Sometimes, even if we do not work on the Sabbath, the ox may fall in the mire, and we are not condemned if we pull out our ox to save it. However, President Kimball pointed out that “no one deliberately puts the ox in the mire every week, or lets him get in the mire with no effort to keep him out.” I like both parts of this – we should not deliberately put the ox in the mire (that is, we shouldn’t try to make there be situations where we must break the Sabbath) and we should try to keep the ox out of the mire. An example of deliberately putting the ox in the mire would be choosing to cook a meal on the Sabbath that requires an ingredient you don’t have, therefore “requiring” that you go to the store to obtain the necessary ingredient. An example of taking no steps to keep the ox out of the mire would be letting your car run empty on Saturday evening and thus you must purchase gas on the Sabbath in order to get to your Church meetings. I think most of us would not deliberately put ourselves in a situation in which we must pull the ox out of the mire, but I know that I have sometimes neglected to take the necessary precautions to keep the ox out of the mire.
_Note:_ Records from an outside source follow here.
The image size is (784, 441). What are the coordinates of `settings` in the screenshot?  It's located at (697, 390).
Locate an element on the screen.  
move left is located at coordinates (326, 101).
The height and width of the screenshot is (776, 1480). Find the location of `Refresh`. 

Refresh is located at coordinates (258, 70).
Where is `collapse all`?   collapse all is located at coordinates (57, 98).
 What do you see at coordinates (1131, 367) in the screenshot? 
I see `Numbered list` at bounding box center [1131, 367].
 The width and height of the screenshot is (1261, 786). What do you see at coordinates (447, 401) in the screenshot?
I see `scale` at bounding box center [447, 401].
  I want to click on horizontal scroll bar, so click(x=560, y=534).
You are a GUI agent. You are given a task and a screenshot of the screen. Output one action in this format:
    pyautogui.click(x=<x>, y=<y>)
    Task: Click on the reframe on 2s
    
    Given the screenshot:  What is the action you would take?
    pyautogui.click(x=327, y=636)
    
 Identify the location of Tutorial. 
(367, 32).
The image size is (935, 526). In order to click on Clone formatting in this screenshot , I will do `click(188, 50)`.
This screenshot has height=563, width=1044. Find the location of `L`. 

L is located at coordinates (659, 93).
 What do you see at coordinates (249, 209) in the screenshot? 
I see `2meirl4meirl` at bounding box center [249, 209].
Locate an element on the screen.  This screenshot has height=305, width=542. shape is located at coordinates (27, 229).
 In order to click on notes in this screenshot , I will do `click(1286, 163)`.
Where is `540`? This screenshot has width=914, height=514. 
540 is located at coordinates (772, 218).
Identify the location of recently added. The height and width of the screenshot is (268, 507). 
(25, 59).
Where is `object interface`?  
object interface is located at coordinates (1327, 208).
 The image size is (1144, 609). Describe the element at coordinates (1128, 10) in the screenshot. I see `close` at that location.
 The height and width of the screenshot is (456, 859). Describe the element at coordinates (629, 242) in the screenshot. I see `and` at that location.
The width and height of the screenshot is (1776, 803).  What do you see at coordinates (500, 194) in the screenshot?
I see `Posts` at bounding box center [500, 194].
Elder Perry also explained that the way we dress on the Sabbath has something to do with keeping ourselves unspotted from the world. “We know that when Sunday dress deteriorates to everyday attire, attitudes and actions follow…by the clothing we encourage [our children] to wear and the activities we plan, we help them prepare for the sacrament and enjoy its blessings throughout the day.” I think this is important. And at the same time, I worry that sometimes the Saints judge each other because of their Sunday dress, perhaps thinking that Sister So-and-so isn’t as righteous because she brings her children to church in sneakers and a t-shirt. The greatest thing I ever learned about the term “Sunday best” is that “best” is relative to the other things in your closet, not the other things in someone else’s closet. The reason I don’t put my children in sneakers for church on Sunday is because I have dress shoes and a suit for my son, and I have nice dresses for my daughter. The reason I don’t wear flip-flops to Church is because I own dress shoes. We should wear our Sunday best, but we should also be careful not to judge others whose Sunday best might be more casual than our Sunday best.
How do you keep yourself and your family “unspotted from the world” on the Sabbath? If you work on the Sabbath, what is your motivation? What steps do you take to keep the ox out of the mire? How do you organize your week so that you can devote the Sabbath to the Lord? What does “Sunday best” mean to you?